Governance im Agent-to-Agent-Commerce
Jenseits der Vertrauensfrage gilt es, auch die regulativen Aspekte zu beleuchten: Wie lassen sich Governance und Compliance sichern, wenn Agenten mit Agenten verhandeln? Ein Ansatz liegt in der lückenlosen Nachvollziehbarkeit. Jeder Schritt, jede Empfehlung und jede Entscheidung eines Agenten müssen protokolliert werden; und das auf eine Art und Weise, die den juristischen Beweiswert maximiert – etwa durch revisionssicher Archivierung, ein valides Rechte- und Rollenkonzept sowie systemische Nachvollziehbarkeit. Dabei muss nicht jederzeit jedes Detail offengelegt werden – aber es muss im Nachhinein überprüfbar sein, auf welcher Basis eine Auswahl getroffen wurde. Darüber hinaus sind entsprechend regelmäße Auswertungen und Stichproben ratsam, etwa in Verbindung mit monatlichen Audits. Zudem braucht es klare Regeln für Datenqualität und Zugriffsrechte.
Wenn ein Einkaufsagent mit vertraulichen Informationen arbeitet, müssen dieselben Standards gelten wie im klassischen Beschaffungswesen. Denn eine KI im Beschaffungswesen, die ohne Kontrolle Daten sammelt oder weitergibt, gefährdet neben Vertrauen auch die Einhaltung regulatorischer Vorgaben wie DSGVO oder NIS2 – eine kurzfristige bußgeldrelevante Aktivität als der mittelfristige Umsatzverlust durch Reputationsverlust.
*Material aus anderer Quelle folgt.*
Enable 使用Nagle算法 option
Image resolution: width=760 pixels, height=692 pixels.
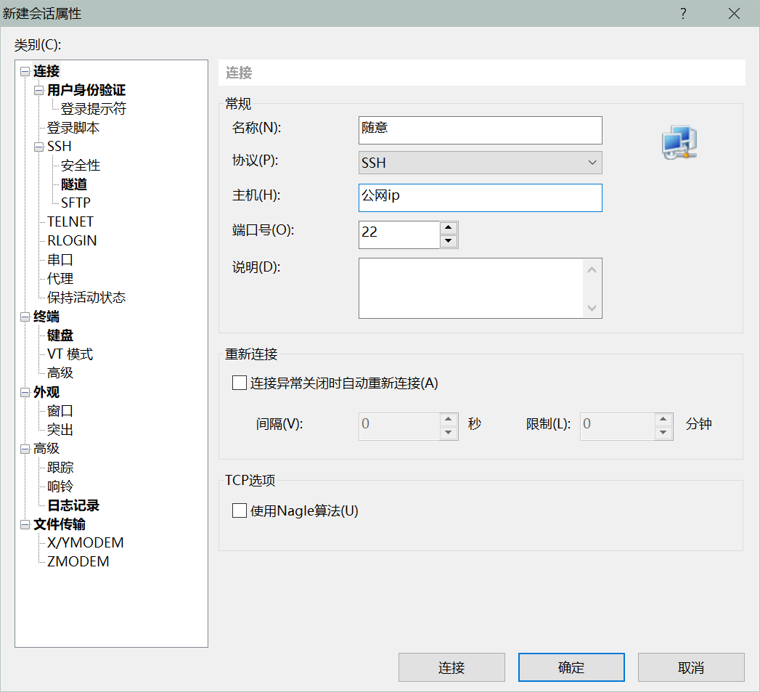(x=240, y=510)
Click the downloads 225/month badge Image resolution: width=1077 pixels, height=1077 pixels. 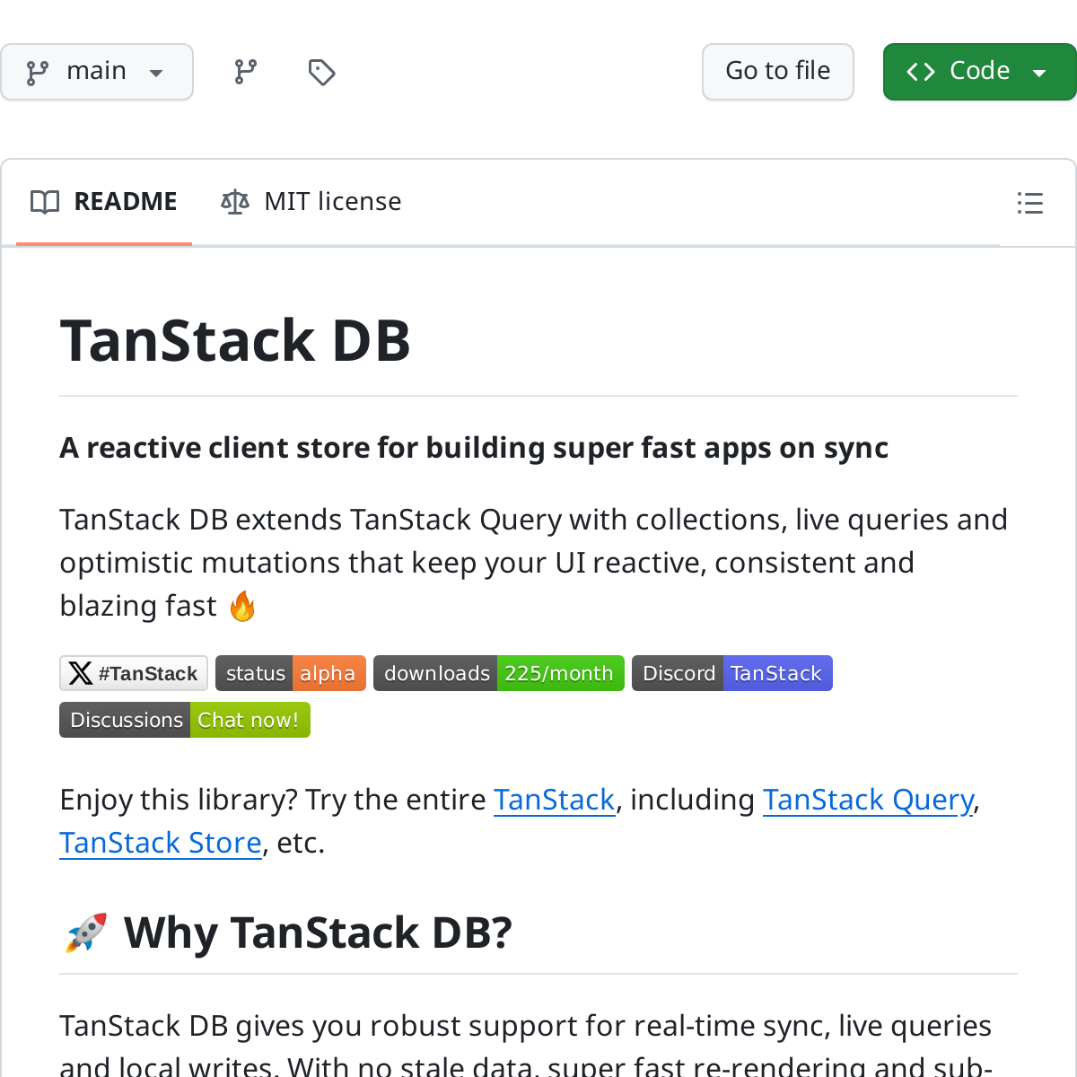pos(498,673)
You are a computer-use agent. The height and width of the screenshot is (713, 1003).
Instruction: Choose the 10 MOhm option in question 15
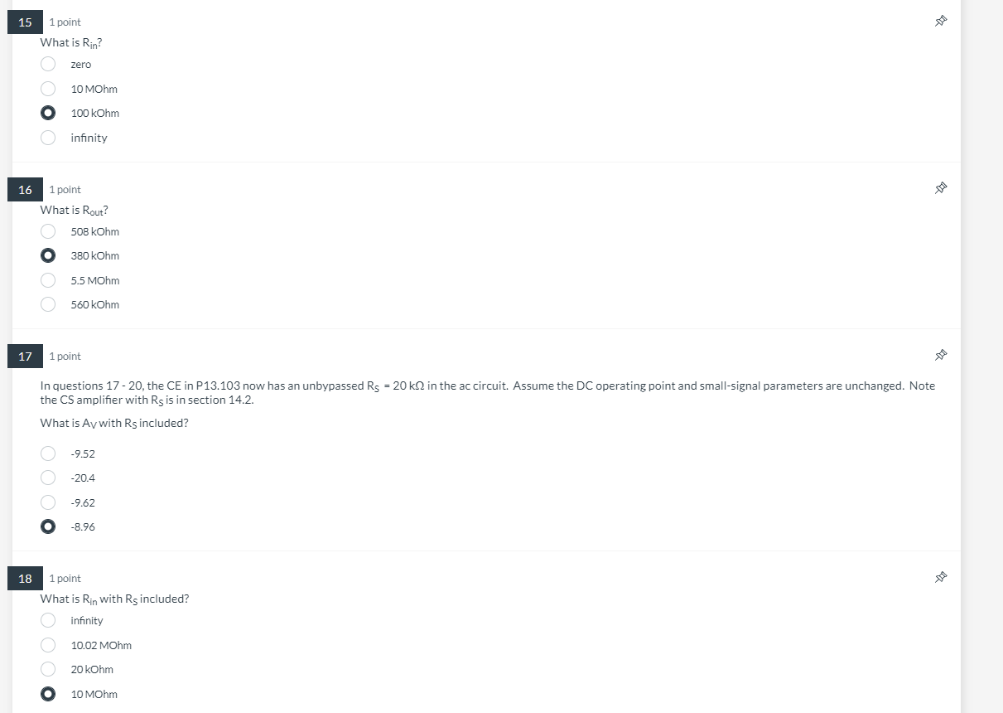(x=49, y=89)
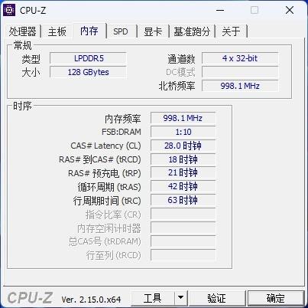Click the LPDDR5 memory type field
The image size is (308, 308).
point(88,58)
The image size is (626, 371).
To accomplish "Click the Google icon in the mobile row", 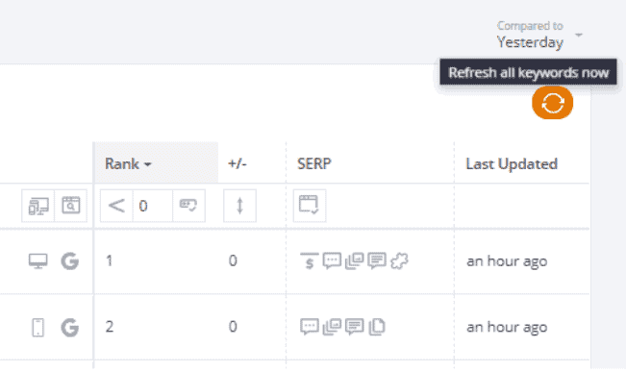I will [x=70, y=328].
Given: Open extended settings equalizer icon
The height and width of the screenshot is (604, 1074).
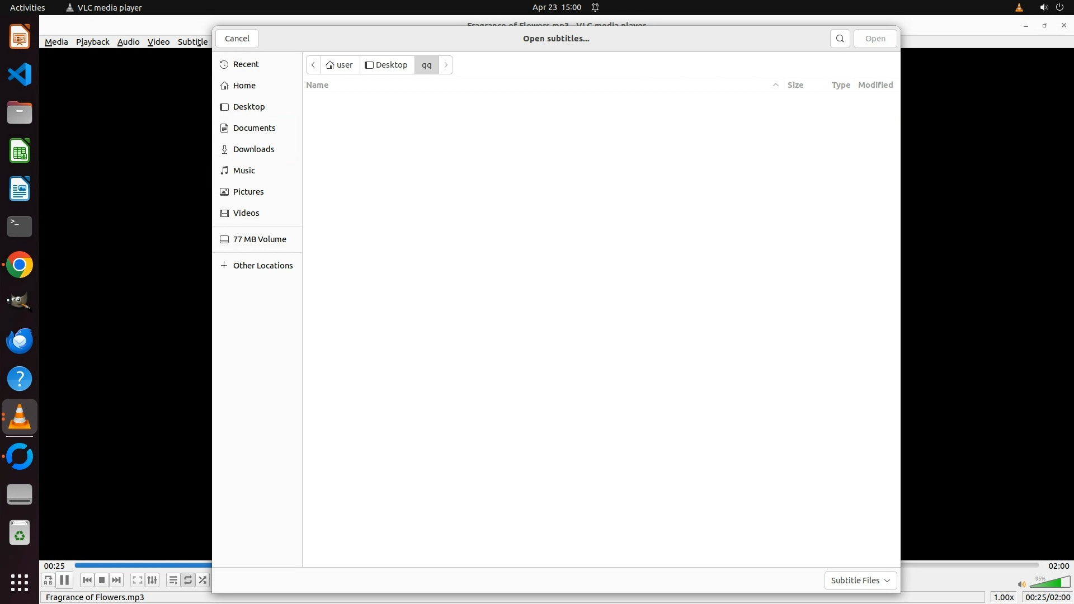Looking at the screenshot, I should tap(152, 580).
Das Weltwirtschaftsforum fordert daher auch „Trust Mechanisms for Agents“, also Identitäts- und Reputationssysteme, die Agenten im Markt eindeutig erkennen und ihre Historie bewerten. Ohne solche Mechanismen bliebe Agent-to-Agent-Commerce unkontrolliert. Bis entsprechende anerkannte Siegel, Zertifikate o. ä. vorhanden sind, können Unternehmen durch klare, offene Kommunikation der Agenten-Arbeitsweise entsprechende Grundlage bereitstellen.
Pilotieren: Erste Projekte im überschaubaren Rahmen aufsetzen, um Erfahrungen mit Agentic Commerce zu sammeln.
Governance etablieren: Von Beginn an Mechanismen zur Nachvollziehbarkeit und Compliance einführen.
Vertrauen sichern: Transparente Kommunikation und hybride Entscheidungsmodelle in den Vordergrund stellen.
Fazit: Vom Geheimagent zum verlässlichen Partner
Die neuen Einkaufsagenten sind längst keine unsichtbaren Helfer mehr. Sie treten vermehrt und verstärkt aus dem Schatten, und sie verändern den B2B-Handel nachhaltig. Ihr Potenzial entfalten sie am besten, wenn Transparenz und Vertrauen sowie Governance fest verankert sind. Für Marketing- und Vertriebsentscheider bedeutet das: Es reicht nicht, Agenten einzukaufen und implementieren zu lassen. Sie müssen sie in eine neue Vertrauenskultur einbetten, und sie müssen sie in eine rechtssichere Struktur bringen. Nur so wird aus dem Agenten ein verlässlicher Partner – und aus einem Convenience-Tool ein strategisches Asset.